What to work on
1 > In the excerpt on RISC-V and Rust, rewrite the paragraph beginning "You can do all this on x86" as a short bulleted list that keeps its main facts.
2 > Decide whether each statement agrees with the excerpt on RISC-V and Rust. Answer yes or no for each, and quote the deciding words from the text.
(a) RISC-V was affected by Meltdown and Spectre.
(b) Today's hypervisors and operating systems are written in C/C++.
(c) Mozilla made the Go language.

Excerpted text

You can do all this on x86, Arm, and MIPS, of course. But given RISC-V was not bitten by the data-leaking speculative-execution design flaws (aka Meltdown and Spectre) that made life difficult for Intel, AMD, Arm, et al this year, and Rust is a lot safer than C/C++ that today’s hypervisors and operating systems are written in, I felt it was worth exploring. Pretty much every Adobe Flash, Windows, iOS, Android, macOS, Chrome, Safari, Internet Explorer, etc security update these days is due to some poor programmer accidentally blundering with their C/C++ code, and allowing memory to be corrupted and exploited to execute malicious code. Google made the language of Go, and Mozilla made the language of No: Rust refuses to build software that potentially suffers from buffer overflows, data races, and so on.

It also all helps me in my day job of editing and writing a lot – keeping up to date with chip design, software, security, and so on.

If someone hired you for a month to develop RISC OS software, what would you create?

Dataset section
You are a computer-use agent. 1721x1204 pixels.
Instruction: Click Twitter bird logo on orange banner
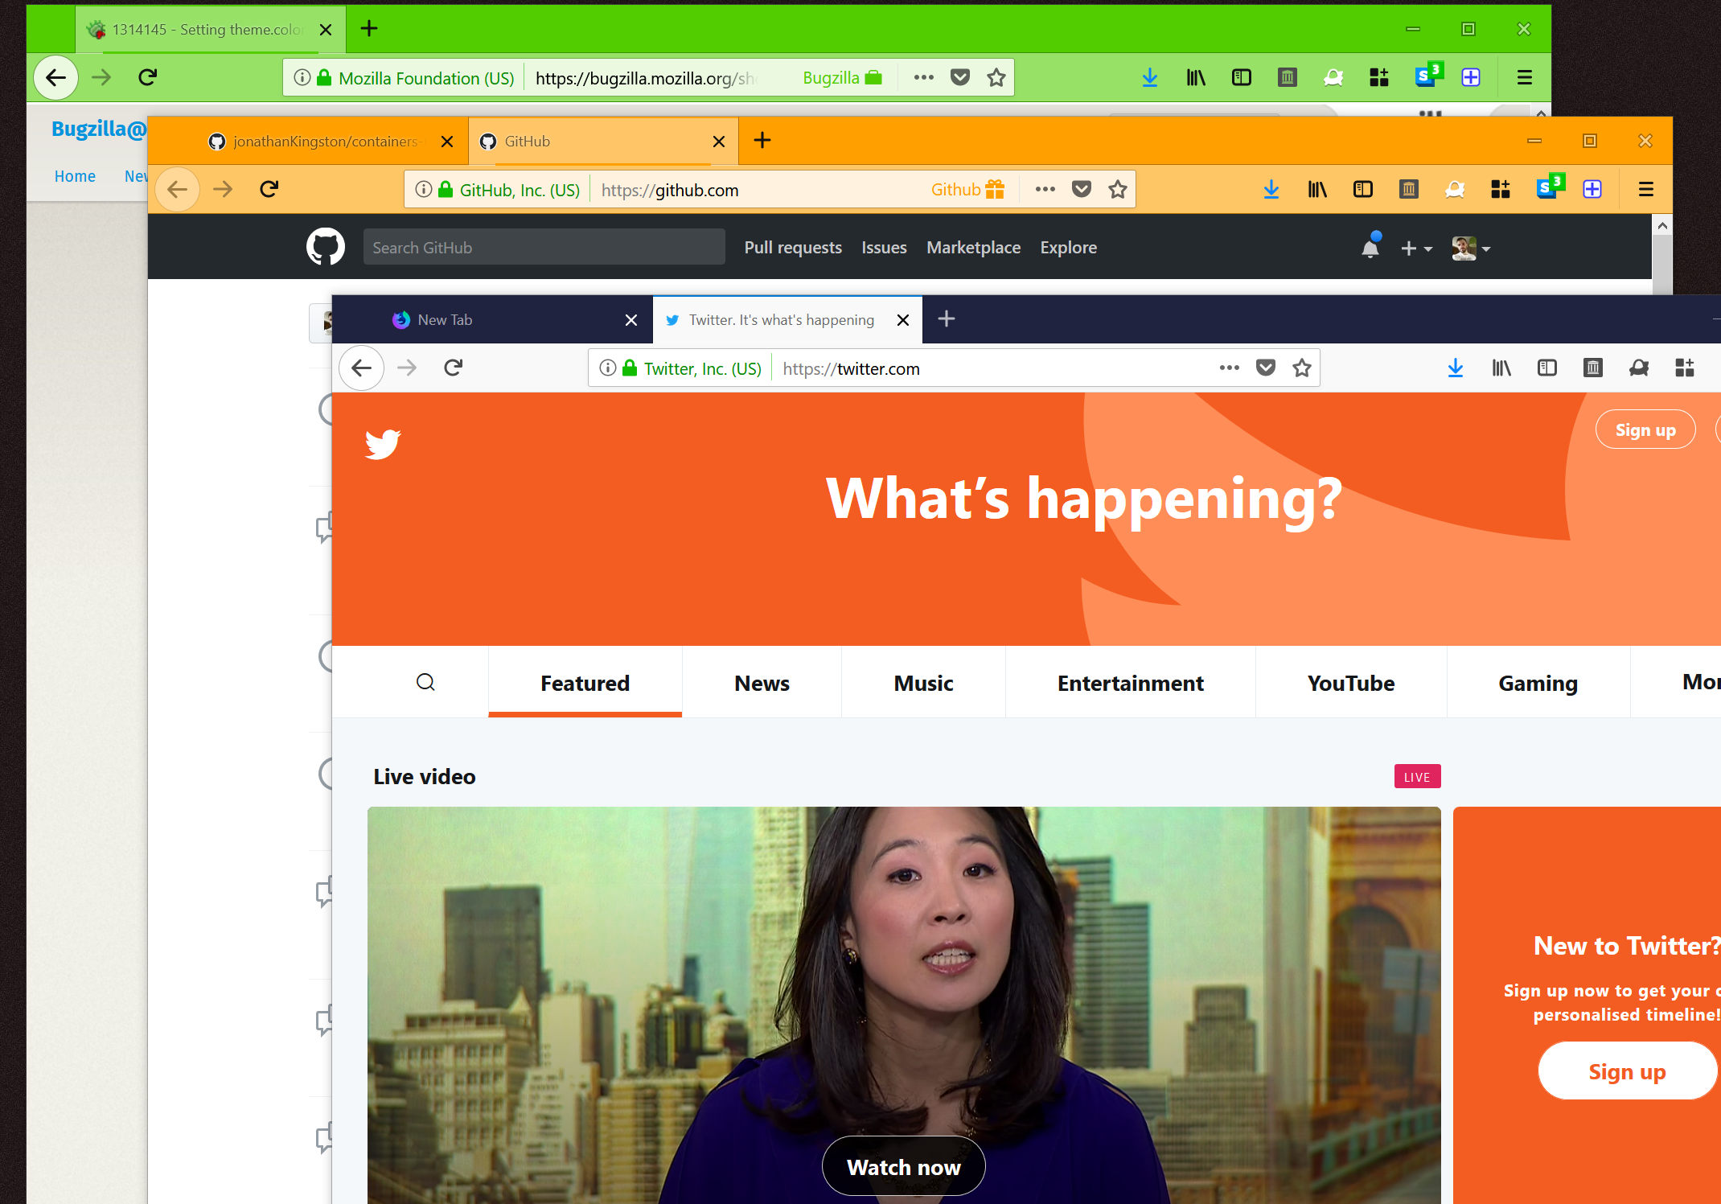point(383,443)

Written responses
1 >
- The same work is possible on x86, Arm, and MIPS.
- RISC-V was not hit by the speculative-execution flaws (Meltdown and Spectre) that troubled Intel, AMD, Arm, and others this year.
- Rust is much safer than C/C++, the languages today's hypervisors and operating systems are written in.
- Nearly every security update for Flash, Windows, iOS, Android, macOS, Chrome, Safari, Internet Explorer, and similar software comes from C/C++ mistakes that let memory be corrupted and exploited to run malicious code.
- Rust, made by Mozilla, refuses to build software that could suffer from buffer overflows, data races, and similar problems.

2 >
(a) No: "RISC-V was not bitten by the data-leaking speculative-execution design flaws (aka Meltdown and Spectre)"
(b) Yes: "C/C++ that today’s hypervisors and operating systems are written in"
(c) No: "Google made the language of Go, and Mozilla made the language of No"